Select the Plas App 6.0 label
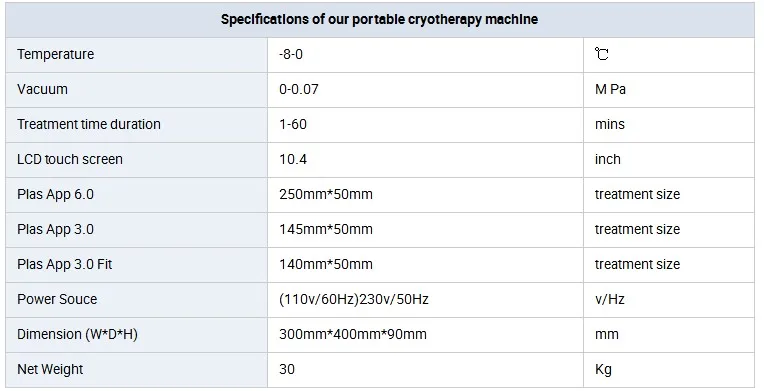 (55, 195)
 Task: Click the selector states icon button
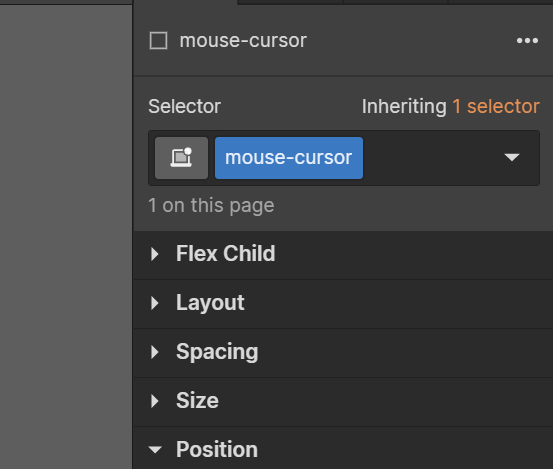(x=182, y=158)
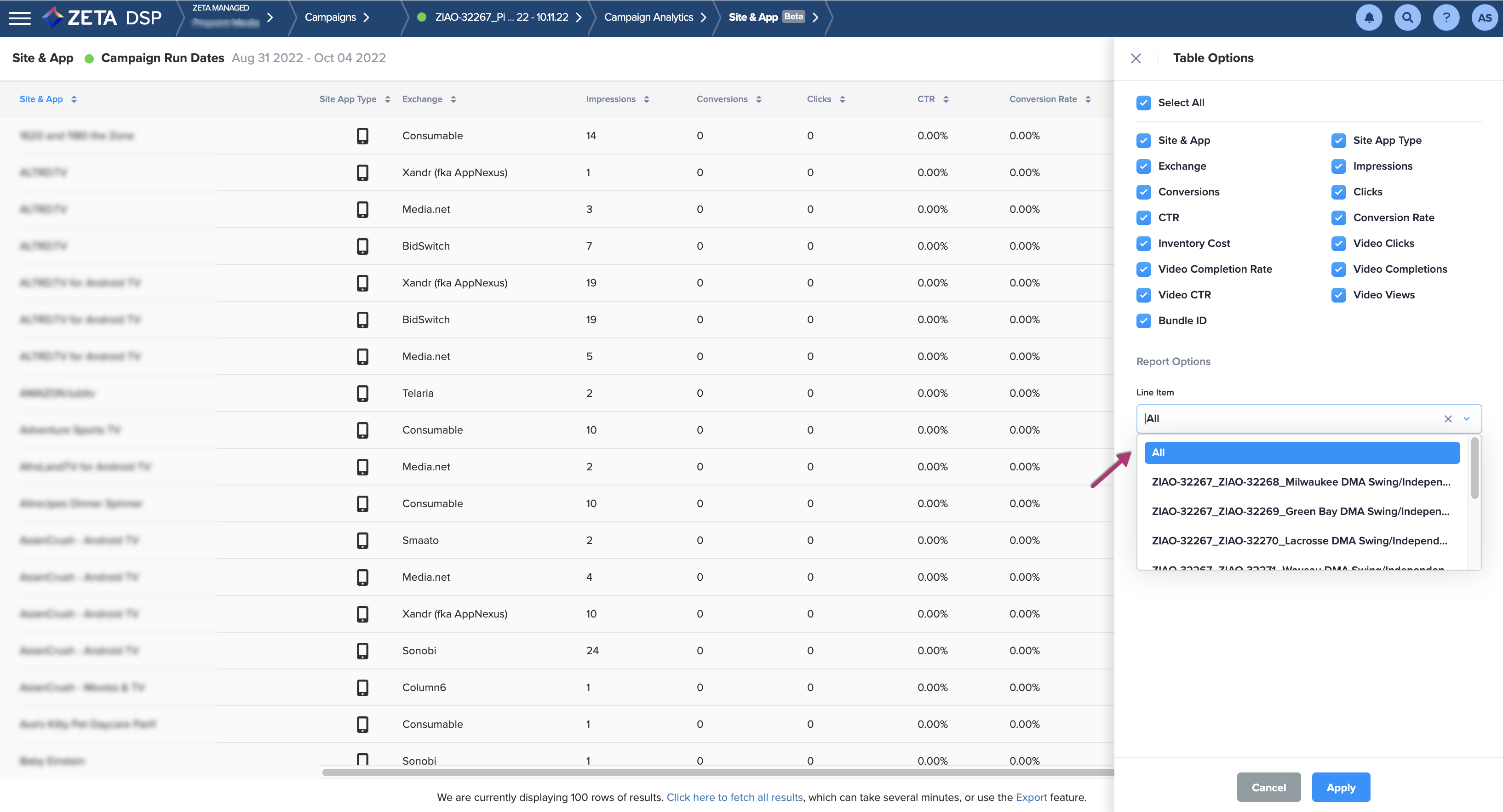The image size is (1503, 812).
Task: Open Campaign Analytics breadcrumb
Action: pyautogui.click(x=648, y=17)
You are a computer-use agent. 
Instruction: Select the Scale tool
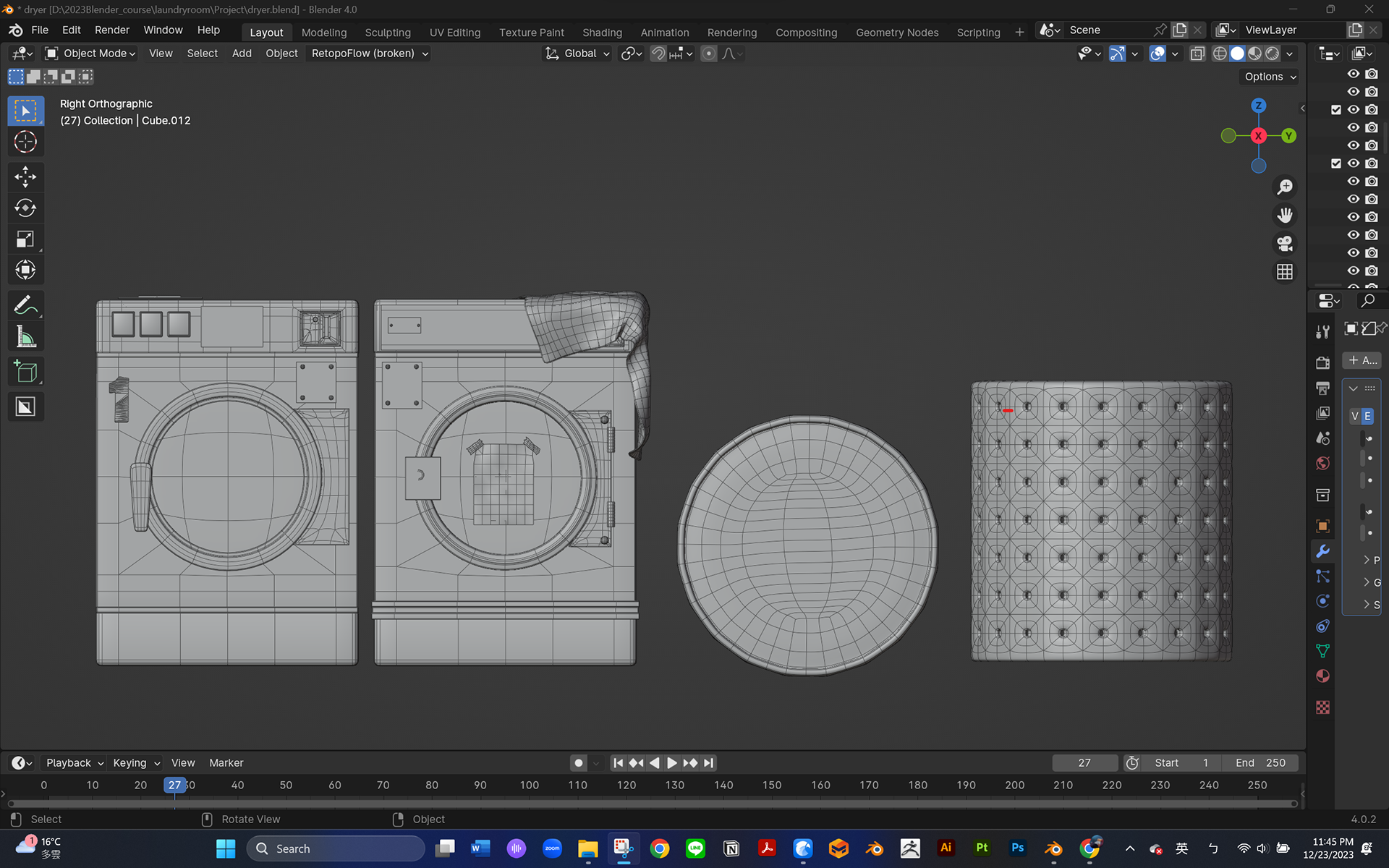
####################
## [Problem]
Reproduce all of the material above word for word and line for line, without the pictures.

## [Result]
Select the Plas App 6.0 label
 (55, 195)
 Task: Click the selector states icon button
(x=182, y=158)
The image size is (1503, 812).
Task: Open Campaign Analytics breadcrumb
Action: pyautogui.click(x=648, y=17)
You are a computer-use agent. 
Instruction: Select the Scale tool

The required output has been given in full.